THE EXERCISE:
Gather every line in the data below that contains the string "green", copying each one in full. Match case exactly.

Dataset rows:
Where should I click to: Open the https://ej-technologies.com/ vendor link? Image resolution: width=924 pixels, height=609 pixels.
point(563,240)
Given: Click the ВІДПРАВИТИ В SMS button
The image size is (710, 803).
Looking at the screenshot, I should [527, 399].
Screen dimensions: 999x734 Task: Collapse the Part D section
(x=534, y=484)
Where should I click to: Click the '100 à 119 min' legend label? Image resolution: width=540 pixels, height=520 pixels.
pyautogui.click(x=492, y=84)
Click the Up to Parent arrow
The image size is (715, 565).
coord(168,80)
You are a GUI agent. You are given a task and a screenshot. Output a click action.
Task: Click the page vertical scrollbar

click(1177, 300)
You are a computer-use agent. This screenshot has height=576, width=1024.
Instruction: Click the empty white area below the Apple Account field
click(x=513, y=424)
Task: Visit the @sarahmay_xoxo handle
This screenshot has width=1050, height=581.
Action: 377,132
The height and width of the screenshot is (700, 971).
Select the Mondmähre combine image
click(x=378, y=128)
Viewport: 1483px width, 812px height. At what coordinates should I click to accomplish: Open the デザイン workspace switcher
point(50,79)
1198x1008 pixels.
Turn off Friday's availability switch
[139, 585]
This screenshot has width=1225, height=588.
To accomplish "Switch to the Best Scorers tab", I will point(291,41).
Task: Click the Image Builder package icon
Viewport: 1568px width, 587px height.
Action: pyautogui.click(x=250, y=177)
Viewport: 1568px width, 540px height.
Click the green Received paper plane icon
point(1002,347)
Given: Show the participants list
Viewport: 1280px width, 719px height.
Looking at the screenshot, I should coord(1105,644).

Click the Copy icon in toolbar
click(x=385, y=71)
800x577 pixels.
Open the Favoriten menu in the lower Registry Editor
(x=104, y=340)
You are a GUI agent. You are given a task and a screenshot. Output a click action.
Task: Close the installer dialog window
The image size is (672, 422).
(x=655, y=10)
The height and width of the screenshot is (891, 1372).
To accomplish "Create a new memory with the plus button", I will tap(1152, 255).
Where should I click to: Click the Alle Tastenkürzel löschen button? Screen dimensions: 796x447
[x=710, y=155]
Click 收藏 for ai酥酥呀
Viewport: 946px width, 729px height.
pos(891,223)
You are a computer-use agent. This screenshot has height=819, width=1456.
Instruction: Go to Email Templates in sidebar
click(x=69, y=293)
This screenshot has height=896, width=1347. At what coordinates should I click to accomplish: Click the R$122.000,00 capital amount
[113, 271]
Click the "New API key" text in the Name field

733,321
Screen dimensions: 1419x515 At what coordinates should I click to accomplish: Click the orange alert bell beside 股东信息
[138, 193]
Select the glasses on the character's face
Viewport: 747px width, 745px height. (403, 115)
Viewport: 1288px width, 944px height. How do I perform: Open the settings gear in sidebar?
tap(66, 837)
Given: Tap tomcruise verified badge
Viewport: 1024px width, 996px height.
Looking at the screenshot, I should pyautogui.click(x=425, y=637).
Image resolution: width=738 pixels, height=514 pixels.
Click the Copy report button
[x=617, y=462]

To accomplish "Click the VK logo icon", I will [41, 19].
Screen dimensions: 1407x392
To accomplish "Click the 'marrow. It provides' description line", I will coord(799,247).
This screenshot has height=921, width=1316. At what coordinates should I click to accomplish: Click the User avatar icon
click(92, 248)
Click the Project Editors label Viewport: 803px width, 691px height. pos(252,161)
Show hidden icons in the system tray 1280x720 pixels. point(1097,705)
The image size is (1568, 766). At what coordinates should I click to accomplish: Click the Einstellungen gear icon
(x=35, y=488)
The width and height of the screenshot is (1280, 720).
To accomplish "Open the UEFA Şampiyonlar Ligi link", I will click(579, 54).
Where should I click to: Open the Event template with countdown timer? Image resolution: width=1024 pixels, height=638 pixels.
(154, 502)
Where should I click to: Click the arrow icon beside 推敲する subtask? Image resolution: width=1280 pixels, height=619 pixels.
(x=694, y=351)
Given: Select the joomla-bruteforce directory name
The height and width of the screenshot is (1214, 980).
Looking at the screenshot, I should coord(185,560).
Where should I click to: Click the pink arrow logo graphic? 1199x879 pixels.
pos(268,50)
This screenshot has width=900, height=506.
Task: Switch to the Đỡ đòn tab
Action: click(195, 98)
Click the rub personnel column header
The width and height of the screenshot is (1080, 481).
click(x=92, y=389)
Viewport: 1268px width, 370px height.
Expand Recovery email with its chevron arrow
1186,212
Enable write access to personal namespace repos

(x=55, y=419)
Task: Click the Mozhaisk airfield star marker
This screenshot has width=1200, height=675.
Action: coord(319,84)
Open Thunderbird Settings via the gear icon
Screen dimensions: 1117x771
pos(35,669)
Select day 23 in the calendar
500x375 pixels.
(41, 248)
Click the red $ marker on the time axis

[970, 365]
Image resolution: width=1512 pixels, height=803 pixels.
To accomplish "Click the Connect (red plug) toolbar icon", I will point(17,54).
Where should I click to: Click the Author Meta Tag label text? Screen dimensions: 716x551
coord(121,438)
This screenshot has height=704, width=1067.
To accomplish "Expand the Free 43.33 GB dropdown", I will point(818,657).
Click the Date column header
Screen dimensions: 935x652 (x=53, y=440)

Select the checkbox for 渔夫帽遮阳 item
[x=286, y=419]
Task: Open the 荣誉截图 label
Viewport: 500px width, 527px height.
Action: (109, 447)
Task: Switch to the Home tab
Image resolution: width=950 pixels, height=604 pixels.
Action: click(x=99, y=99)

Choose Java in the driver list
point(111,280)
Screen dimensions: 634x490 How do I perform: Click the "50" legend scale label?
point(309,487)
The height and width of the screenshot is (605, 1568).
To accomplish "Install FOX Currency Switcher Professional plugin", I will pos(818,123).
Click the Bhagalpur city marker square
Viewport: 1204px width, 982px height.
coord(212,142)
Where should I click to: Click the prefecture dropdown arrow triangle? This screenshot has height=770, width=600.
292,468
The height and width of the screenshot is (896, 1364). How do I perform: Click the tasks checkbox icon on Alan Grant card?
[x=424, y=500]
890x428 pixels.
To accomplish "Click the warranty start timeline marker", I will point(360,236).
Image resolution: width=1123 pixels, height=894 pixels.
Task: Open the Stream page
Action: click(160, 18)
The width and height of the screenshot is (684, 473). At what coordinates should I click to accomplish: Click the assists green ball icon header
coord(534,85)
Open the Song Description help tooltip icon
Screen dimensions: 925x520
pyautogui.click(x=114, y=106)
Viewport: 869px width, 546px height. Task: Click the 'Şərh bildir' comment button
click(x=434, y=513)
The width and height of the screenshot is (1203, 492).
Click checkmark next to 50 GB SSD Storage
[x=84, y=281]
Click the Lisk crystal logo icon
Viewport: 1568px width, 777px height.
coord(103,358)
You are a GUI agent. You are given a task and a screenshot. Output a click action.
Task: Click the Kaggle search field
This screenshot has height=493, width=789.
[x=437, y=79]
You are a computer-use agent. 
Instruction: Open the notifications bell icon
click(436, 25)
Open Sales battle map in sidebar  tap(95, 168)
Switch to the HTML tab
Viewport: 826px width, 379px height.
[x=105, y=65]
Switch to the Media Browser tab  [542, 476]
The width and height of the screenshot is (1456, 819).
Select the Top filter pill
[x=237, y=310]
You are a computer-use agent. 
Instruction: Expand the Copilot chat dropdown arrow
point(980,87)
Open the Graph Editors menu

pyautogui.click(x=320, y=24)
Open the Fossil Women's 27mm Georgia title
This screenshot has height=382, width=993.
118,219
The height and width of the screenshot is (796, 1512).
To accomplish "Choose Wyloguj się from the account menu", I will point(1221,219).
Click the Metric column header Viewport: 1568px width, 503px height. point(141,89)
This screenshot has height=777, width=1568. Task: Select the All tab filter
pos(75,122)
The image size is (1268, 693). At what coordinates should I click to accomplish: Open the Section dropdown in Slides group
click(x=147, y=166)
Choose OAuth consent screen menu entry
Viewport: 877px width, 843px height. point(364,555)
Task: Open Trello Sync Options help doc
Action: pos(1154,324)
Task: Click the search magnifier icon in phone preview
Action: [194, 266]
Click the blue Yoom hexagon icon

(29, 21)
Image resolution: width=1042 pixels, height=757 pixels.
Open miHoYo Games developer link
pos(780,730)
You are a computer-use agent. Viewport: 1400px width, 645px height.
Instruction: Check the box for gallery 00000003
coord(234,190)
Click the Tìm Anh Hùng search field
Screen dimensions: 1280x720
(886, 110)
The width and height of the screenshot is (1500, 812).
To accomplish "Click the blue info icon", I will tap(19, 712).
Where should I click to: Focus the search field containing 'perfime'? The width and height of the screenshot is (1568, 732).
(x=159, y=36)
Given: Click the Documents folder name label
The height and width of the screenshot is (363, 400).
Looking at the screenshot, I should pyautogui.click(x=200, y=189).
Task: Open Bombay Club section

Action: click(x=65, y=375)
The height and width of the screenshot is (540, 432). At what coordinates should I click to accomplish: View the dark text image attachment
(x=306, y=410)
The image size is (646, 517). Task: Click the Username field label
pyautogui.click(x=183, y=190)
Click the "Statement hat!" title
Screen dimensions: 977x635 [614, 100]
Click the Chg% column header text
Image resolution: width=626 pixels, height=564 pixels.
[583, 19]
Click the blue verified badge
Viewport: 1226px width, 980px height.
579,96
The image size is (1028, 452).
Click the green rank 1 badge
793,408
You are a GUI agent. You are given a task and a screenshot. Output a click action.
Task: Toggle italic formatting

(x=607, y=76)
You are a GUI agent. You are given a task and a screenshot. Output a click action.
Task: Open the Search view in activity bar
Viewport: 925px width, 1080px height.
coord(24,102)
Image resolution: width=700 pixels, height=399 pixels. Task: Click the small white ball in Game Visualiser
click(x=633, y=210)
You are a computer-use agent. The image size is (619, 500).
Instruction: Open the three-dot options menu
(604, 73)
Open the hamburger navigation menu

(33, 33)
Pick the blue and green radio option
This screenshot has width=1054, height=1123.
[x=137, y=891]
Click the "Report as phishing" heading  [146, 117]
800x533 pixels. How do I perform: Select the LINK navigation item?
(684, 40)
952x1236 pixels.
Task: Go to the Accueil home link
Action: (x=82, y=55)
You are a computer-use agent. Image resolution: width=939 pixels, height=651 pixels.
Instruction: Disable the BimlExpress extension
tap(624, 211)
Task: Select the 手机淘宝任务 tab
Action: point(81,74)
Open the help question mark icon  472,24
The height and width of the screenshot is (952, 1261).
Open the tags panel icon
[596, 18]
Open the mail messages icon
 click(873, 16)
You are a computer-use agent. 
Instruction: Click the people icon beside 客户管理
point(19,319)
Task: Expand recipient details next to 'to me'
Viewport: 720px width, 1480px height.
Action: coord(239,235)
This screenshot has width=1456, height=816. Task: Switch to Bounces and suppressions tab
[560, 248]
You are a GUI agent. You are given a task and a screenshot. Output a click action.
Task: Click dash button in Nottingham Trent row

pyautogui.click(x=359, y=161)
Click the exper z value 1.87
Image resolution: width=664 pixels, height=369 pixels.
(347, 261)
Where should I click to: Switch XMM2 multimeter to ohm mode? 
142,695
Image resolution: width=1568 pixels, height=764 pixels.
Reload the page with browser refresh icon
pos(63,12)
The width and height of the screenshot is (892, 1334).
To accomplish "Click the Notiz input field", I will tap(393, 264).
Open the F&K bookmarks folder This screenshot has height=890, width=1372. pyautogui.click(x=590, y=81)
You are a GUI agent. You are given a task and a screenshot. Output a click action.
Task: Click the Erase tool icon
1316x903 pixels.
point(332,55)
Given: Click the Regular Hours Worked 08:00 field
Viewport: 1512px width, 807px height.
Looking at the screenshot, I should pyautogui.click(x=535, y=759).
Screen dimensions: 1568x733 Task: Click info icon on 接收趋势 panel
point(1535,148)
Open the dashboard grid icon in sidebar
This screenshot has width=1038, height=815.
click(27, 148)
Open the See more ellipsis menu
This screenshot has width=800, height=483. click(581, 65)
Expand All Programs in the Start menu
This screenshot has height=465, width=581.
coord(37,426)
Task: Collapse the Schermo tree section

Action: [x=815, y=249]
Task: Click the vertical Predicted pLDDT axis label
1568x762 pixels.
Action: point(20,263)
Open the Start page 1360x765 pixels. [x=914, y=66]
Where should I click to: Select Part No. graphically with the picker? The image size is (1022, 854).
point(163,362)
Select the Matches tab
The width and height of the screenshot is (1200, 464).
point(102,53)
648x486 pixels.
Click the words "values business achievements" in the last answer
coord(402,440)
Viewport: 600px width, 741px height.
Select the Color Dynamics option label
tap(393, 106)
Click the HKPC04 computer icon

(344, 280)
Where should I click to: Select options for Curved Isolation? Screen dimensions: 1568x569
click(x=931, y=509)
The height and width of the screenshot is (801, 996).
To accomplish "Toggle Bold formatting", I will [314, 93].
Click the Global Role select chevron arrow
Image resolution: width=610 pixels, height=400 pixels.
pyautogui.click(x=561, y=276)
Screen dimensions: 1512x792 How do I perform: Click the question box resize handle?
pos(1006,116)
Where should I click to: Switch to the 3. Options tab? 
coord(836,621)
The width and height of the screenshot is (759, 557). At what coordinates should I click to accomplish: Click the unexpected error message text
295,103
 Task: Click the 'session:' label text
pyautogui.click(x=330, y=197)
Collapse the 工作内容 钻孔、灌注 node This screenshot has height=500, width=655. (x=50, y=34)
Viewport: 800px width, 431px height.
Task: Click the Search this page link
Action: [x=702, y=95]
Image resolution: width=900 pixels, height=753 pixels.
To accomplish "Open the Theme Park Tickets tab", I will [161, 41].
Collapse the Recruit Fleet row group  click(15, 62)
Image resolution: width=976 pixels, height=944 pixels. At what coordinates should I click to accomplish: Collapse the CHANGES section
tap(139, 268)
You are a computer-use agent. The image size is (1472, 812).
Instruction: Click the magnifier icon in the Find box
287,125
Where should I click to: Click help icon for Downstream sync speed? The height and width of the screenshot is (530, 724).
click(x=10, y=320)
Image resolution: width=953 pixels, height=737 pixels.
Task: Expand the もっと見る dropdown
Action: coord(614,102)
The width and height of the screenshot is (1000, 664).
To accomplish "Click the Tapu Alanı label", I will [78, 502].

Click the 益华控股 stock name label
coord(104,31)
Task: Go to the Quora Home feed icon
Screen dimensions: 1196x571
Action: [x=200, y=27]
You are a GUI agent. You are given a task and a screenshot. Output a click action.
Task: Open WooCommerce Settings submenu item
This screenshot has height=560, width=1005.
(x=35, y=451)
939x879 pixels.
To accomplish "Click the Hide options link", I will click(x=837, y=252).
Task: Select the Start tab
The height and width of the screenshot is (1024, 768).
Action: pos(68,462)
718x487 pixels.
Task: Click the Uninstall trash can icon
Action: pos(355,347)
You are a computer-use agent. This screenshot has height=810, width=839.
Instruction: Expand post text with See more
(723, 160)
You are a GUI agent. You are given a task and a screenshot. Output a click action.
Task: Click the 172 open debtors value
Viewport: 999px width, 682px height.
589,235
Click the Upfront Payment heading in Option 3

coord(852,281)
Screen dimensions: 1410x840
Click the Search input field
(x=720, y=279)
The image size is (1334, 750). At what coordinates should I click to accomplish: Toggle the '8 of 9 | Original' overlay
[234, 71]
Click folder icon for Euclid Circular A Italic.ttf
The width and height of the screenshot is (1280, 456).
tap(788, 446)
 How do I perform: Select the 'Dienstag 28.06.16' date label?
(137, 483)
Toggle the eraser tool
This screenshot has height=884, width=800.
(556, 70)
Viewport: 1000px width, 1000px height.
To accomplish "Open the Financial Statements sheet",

RESULT FOR THIS TASK:
Click the green Received paper plane icon
The width and height of the screenshot is (684, 473). At what coordinates should I click to accomplish: Click the assists green ball icon header
Click the green rank 1 badge
Pick the blue and green radio option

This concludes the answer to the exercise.